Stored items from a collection
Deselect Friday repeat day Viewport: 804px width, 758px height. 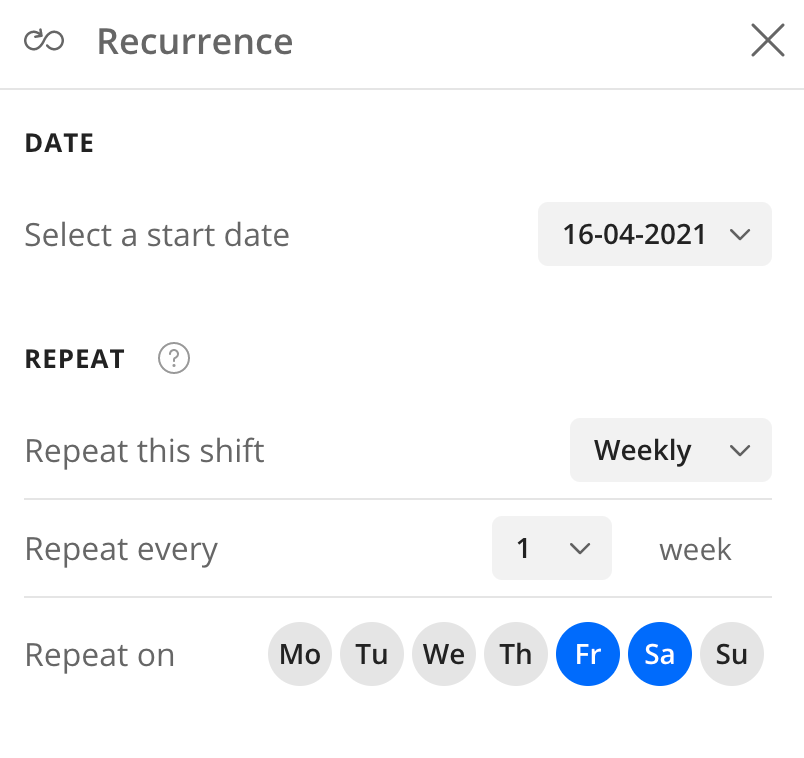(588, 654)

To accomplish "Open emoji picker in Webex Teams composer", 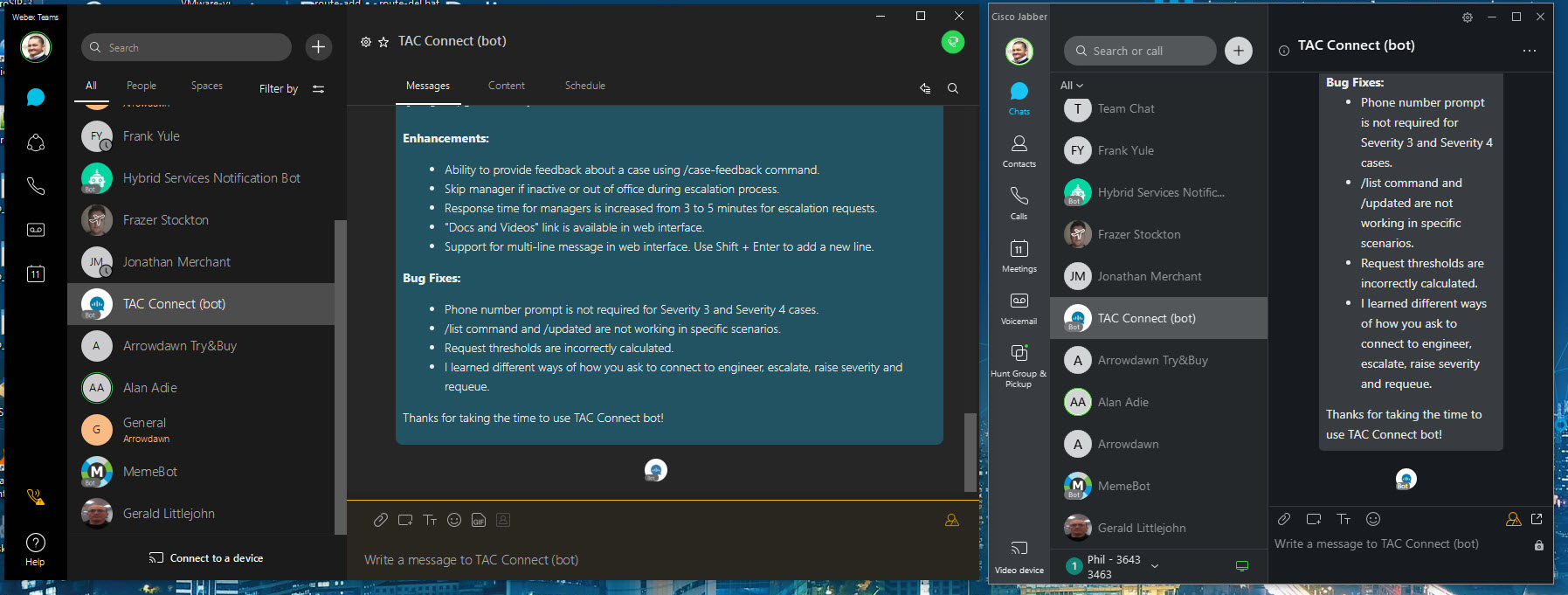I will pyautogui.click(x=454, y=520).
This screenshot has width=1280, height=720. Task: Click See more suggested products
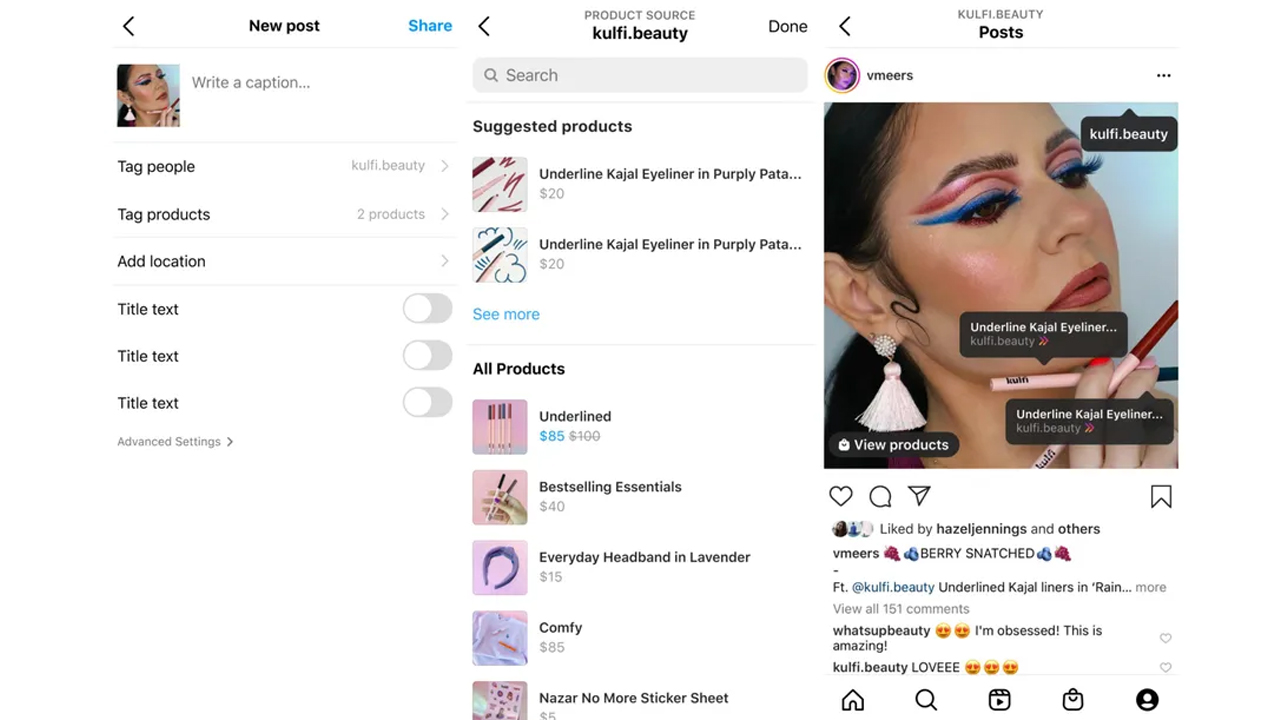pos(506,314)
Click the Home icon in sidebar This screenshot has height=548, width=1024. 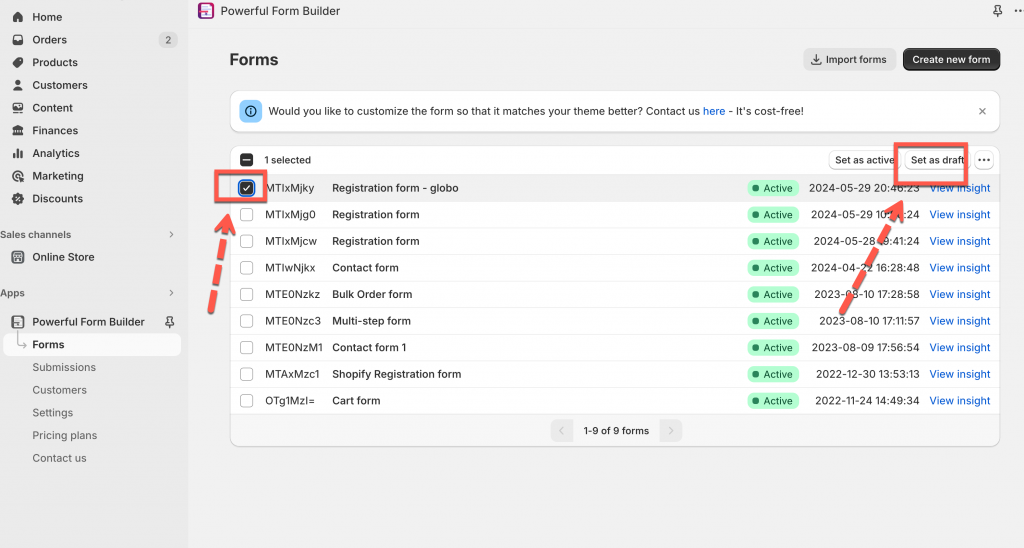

• _Activity_:
Each line from the one containing "This screenshot has width=1280, height=720." through the last line of the entries above should be duplicated exactly, both included; leave out pictures and add nothing.

• _Result below_:
This screenshot has width=1280, height=720. Task: Click See more suggested products
pos(506,314)
Click the Home icon in sidebar This screenshot has height=548, width=1024. 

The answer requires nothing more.